The situation is following: There is a project (lets call it A), standard MIT licensed but long abandoned. I created a rebranded fork, fully MIT compliant, called B. Another person, lets call him Jack, created one of his own forks, called C, also MIT.
I have made, and will make substantial changes to B, but one of the changes I want to do was also implemented by Jack in his C repo. instead of reinventing hot water, I want to include his specific feature into my repo, and of course give credit. I tried contacting Jack out of curtesy, but there was no response (though I think this shouldn't really matter).
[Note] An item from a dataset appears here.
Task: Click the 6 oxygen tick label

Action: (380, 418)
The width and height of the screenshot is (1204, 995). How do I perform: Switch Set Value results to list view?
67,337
Potential ways I am thinking about are:
- Add his repo as additional remote
- Create a branch of my master and cherry pick commits from his repo
- Since this will create conflicts and unbuildable state, harmonize his code with another commit of my own
- Add Jack to AUTHORS file which I added and now maintain for all other contributors, past, present and future
This will leave his commits as they are and part of B's git chain, but it is more work for me to resolve everything since API surface no longer matches that of project A (which C inherited and just expanded).
Another option I am considering is:
- Just copy/paste changes from his repo I need, avoiding conflicts and modifying to fit
- When committing, change commit message and add Jack as
Co-authored-by:
- Add Jack to AUTHORS
This would be faster for me, but would remove him as a direct commit author.
In both ways I believe he would be attributed. But I guess primary question is: Am I even allowed to do that? As in merge outside up/down/stream without Jack's explicit permission?
And if allowed, which way would be allowed/best?